Helicopters will land on top of the new Diagnostic Centre of Excellence, a seven‐storey building currently under construction and connected to the new women's hospital at Health Sciences Centre.
Winnipeg Regional Health Authority officials said the helipad is to be built beside the Children's Hospital on top of the new Diagnostic Centre for Excellence at HSC.
HSC is Manitoba's largest trauma centre.
The new pad means air ambulances won't have to land at the Winnipeg airport and then commute by ground ambulance to a hospital.
Cam Heke of STARS Air Ambulance said it should reduce transport times by up to half an hour.
"We don't have to stop [with the helipad] and that does take time, but also transferring patients from stretcher to stretcher, we get to reduce the times we have to do that," he said. "We can land direct at the hospital, go right in at the Health Sciences Centre and remove that whole process."
"Taking 25 to 30 minutes off of a patient's transport time can significantly improve health outcomes for those patients in life‐threatening situations," added Helen Clark, chief operating officer of emergency response and patient transportation with the Winnipeg Regional Health Authority.

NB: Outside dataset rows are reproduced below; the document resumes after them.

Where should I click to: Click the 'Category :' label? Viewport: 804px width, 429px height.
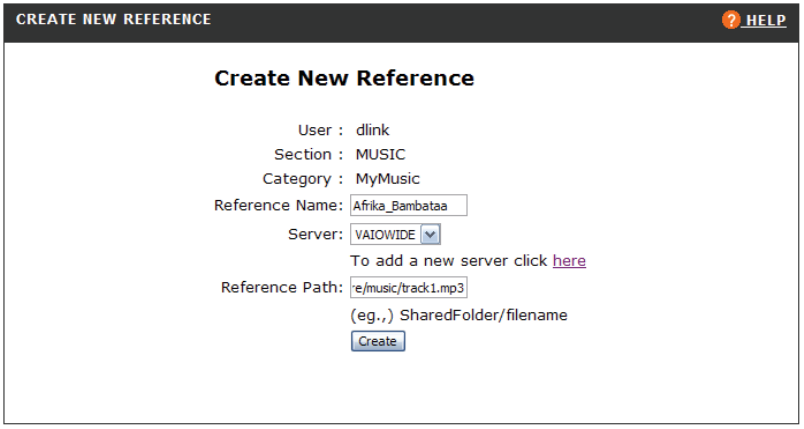click(x=303, y=179)
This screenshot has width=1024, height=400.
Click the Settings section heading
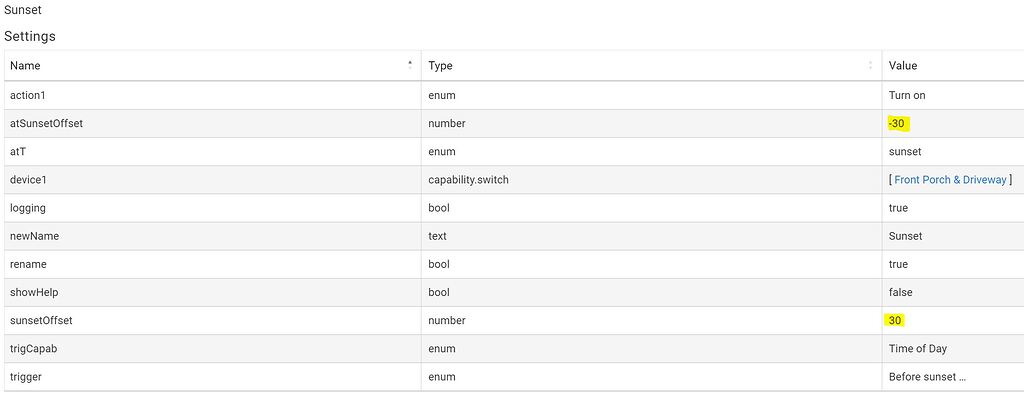point(30,36)
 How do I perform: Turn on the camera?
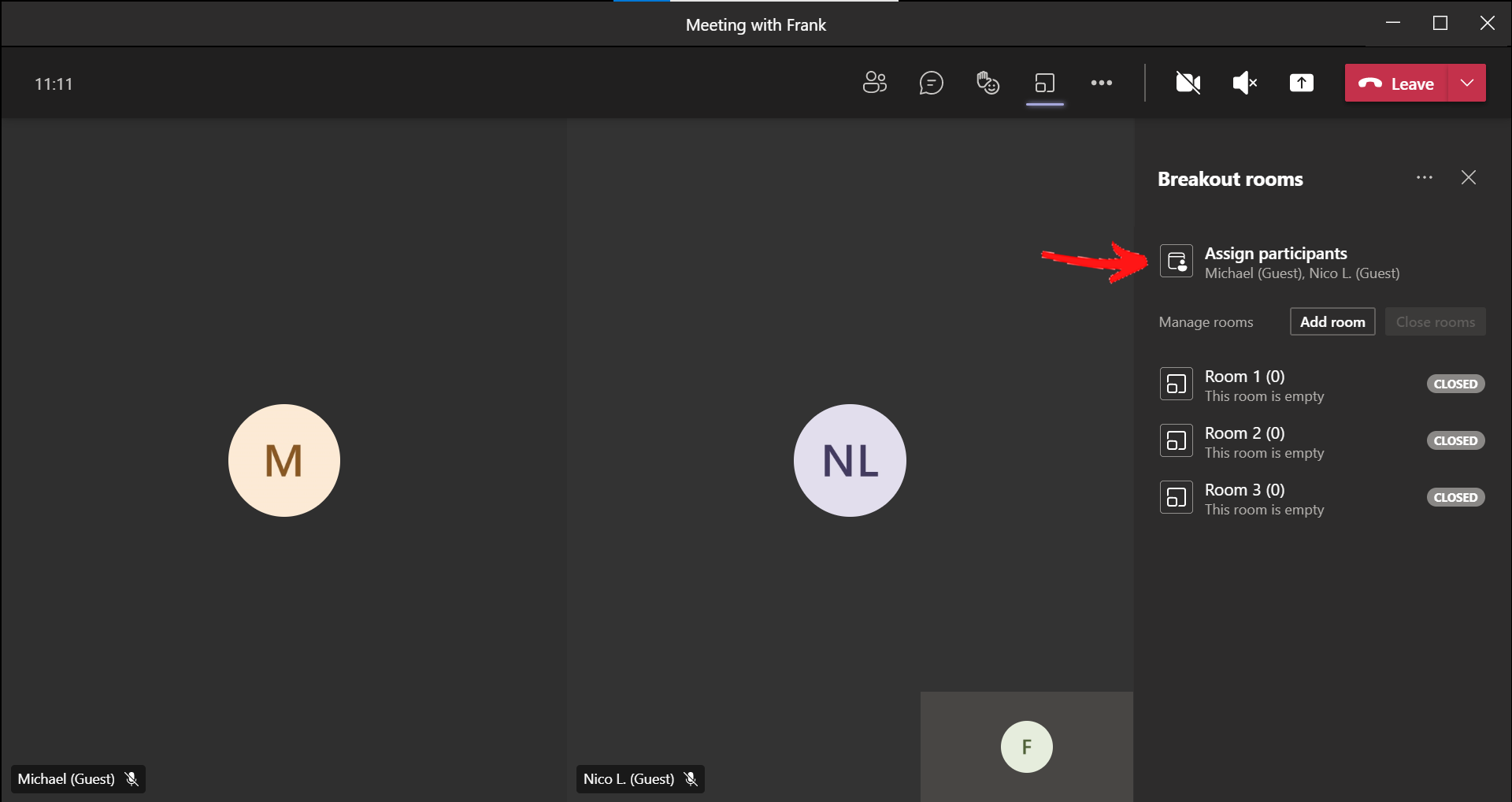pyautogui.click(x=1188, y=83)
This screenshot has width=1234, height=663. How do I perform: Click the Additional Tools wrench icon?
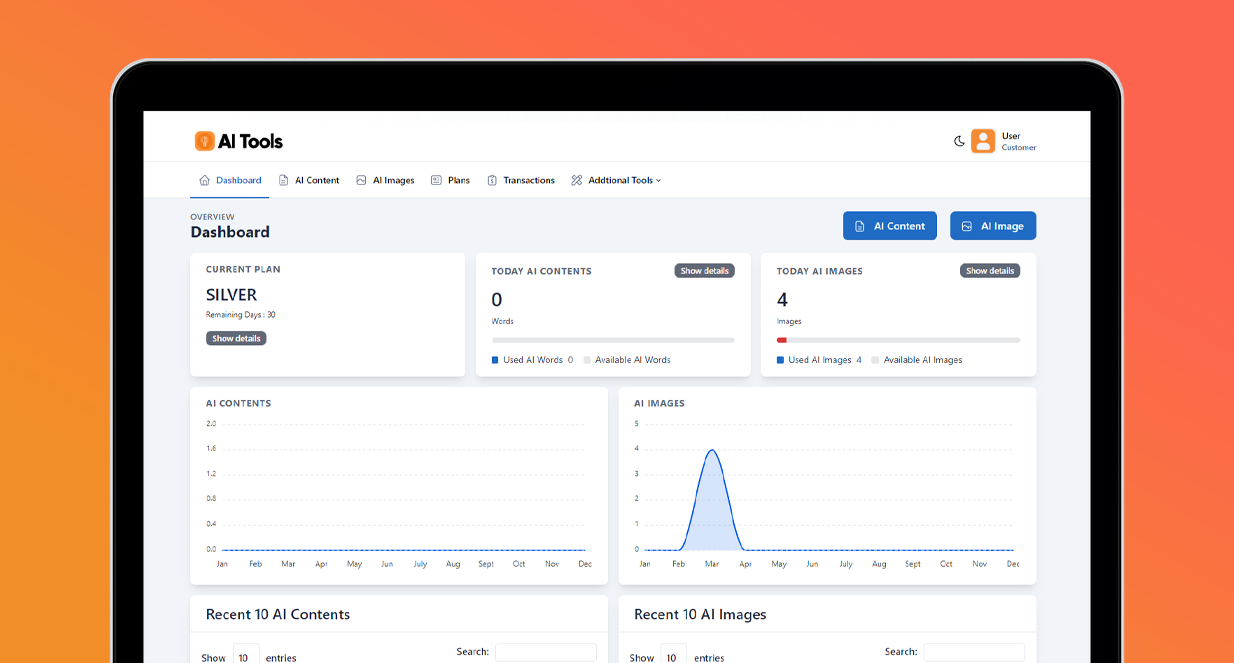(577, 180)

Heke said Winnipeg is behind other cities when it comes to infrastructure for air ambulances.
"Calgary has five [helipads]. Edmonton has four. Medicine Hat, Lethbridge, Red Deer — it's part of a helicopter EMS system," he said. "[Air ambulances] are new in Manitoba, and so just as when we started in Alberta, there's not much in terms of helipad infrastructure, but that will continue to build over time."